Fondly called 'Paul Doctoramma' by the then Coimbatoreans, Mercy Paul pursued her education in the Christian Medical College and Hospital, Vellore, under its founder Dr. Ida.S. Scudder, an American medical missionary-turned-physician, who championed the cause of women by founding the exclusive medical school for girls.
Reminding Portia's quote The quality of mercy is not strained ... from William Shakespeare's play The Merchant of Venice, Mercy's love for mankind made her serve and save the people from the plague when the city witnessed the outbreak of the deadly disease.
Nonetheless, the physician, who saved hundreds of human lives from the jaws of death, could not get a chance even to pay the last rites to her father Arthur Paul when he passed away in Guntur, Andhra Pradesh, as there was little transport facility in the past.
An inconsolable woman, when she later decided to leave Coimbatore, it was Diwan Bahadur C.S. Rathina Sabhapathy Mudaliar, the municipal chairman of Coimbatore, advised her to continue her service here” recalls Primela.
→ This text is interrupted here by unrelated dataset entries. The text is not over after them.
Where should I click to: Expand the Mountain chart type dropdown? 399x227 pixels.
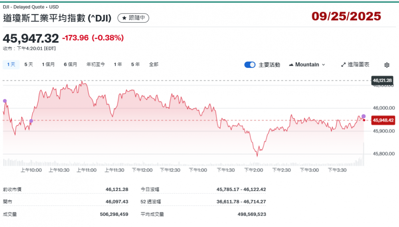pyautogui.click(x=307, y=65)
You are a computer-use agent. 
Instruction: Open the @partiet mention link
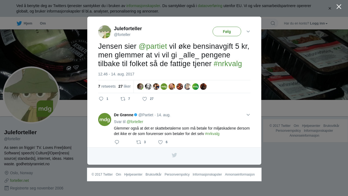(x=153, y=46)
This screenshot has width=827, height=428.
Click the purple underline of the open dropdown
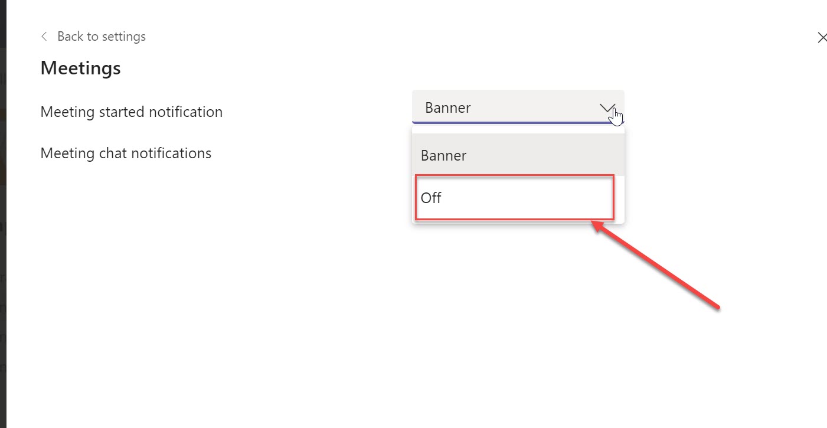(518, 123)
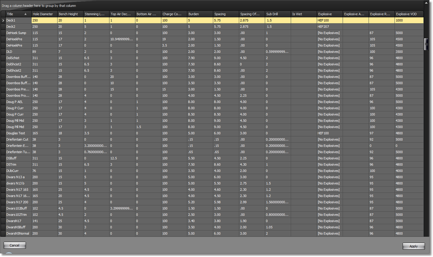This screenshot has height=257, width=433.
Task: Select the Douglas Test row title
Action: [x=18, y=133]
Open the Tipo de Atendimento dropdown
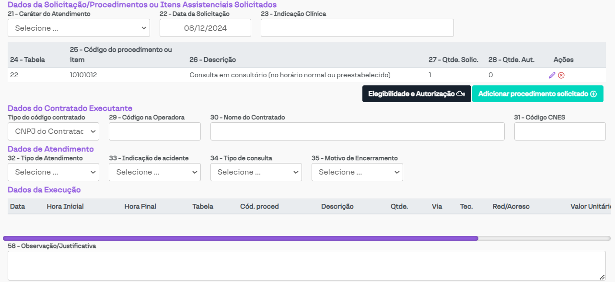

In contrast to the modern age, where most corporate hospitals cheat and fleece patients, Paul doctoramma was devoted to serving people and demanded no fees from them.
“I remember an occasion when some parents rushed their child to our home, saying that it had swallowed a coin. However, within a few minutes, I could see them shed tears of joy and look up to my mother after she removed the foreign object from the little one's stomach. Though my mother served in the municipal hospitals of Coimbatore, which were called Solakada Mukku Aaspathiri and Devangapettai Aaspathiri, she never loved a luxurious life. She felt no dissimilarities, when the rich, seeking her medical service, took her to their posh bungalows in cars and the poor to their huts on bullock carts “ Primela reminisces.